On Jan 28, 2014, at 8:13 AM, Andrea Di Biagio <andrea.dibiagio at gmail.com> wrote:

> Ping.
> 
> On Tue, Jan 21, 2014 at 10:38 PM, Andrea Di Biagio
> <andrea.dibiagio at gmail.com> wrote:
>> Hi,
>> 
>> This patch adds extra rules for combining vselect dag nodes into movsd.

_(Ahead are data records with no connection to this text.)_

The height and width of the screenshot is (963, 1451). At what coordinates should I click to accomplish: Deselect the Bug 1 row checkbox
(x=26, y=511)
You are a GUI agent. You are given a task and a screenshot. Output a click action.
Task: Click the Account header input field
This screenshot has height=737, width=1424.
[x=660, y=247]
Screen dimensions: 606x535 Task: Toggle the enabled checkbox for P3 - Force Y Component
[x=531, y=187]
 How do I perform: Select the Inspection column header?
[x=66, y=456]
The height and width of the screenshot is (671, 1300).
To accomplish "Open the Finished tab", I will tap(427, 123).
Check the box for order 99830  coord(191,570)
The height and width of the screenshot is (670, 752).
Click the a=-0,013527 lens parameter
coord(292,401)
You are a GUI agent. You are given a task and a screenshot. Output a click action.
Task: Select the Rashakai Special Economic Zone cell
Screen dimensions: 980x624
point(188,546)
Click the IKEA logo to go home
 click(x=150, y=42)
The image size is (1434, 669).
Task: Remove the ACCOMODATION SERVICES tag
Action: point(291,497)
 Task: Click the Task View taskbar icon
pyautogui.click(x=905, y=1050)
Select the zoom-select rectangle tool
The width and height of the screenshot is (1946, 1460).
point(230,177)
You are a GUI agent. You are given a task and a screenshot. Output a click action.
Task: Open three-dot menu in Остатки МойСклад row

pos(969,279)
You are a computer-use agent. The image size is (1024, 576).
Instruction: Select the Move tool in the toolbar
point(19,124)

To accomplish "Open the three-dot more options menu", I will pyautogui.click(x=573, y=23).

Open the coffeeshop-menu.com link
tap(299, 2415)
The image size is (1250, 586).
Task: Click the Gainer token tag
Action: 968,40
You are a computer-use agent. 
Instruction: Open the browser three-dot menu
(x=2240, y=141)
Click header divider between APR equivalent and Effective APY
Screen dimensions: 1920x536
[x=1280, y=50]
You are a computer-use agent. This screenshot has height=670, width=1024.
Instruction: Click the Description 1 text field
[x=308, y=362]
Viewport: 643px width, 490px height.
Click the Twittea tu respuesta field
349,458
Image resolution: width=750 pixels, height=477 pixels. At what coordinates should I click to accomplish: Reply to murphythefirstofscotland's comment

>> This improves the fix committed at revision r199683 adding the
>> following new target specific combine rules:
>> 
>> 1)   fold (v4i32: vselect <0,0,-1,-1>, A, B) ->
>>            (v4i32 (bitcast (movsd (v2i64 (bitcast A)), (v2i64 (bitcast B))) ))
>> 
>> 2)   fold (v4f32: vselect <0,0,-1,-1>, A, B) ->
>>            (v4f32 (bitcast (movsd (v2f64 (bitcast A)), (v2f64 (bitcast B))) ))
>> 
>> 3)   fold (v4i32: vselect <-1,-1,0,0>, A, B) ->
>>            (v4i32 (bitcast (movsd (v2i64 (bitcast B)), (v2i64 (bitcast A))) ))
>> 
>> 4)   fold (v4f32: vselect <-1,-1,0,0>, A, B) ->
>>            (v4f32 (bitcast (movsd (v2f64 (bitcast B)), (v2f64 (bitcast A))) ))
>> 
>> Example:
>> 
>> //////
>> define <4 x i32> @test(<4 x i32> %A, <4 x i32> %B) {
>>  %select = select <4 x i1><i1 false, i1 false, i1 true, i1 true>, <4
>> x i32> %A, <4 x i32> %B
>>  ret <4 x i32> %select
>> }
>> //////
>> 
>> (with -mattr=sse2 and -march=x86-64)
>> Before this change, the compiler produced the following assembly:
>>        movaps  %xmm0, %xmm2
>>        movaps  .LCPI1_0(%rip), %xmm0
>>        blendvps        %xmm2, %xmm1
>>        movaps  %xmm1, %xmm0
>>        retq
>> 
>> Now it produces:
>>        movsd   %xmm1, %xmm0
>>        retq
>> 
>> Basically with this patch we generate a single movsd instead of a
>> blendvps which requires a load from constant pool to properly set the
>> selection Mask.
>> 
>> Please let me know if ok to submit.
>> 
>> Thanks,
>> Andrea Di Biagio
>> SN Systems - Sony Computer Entertainment Group.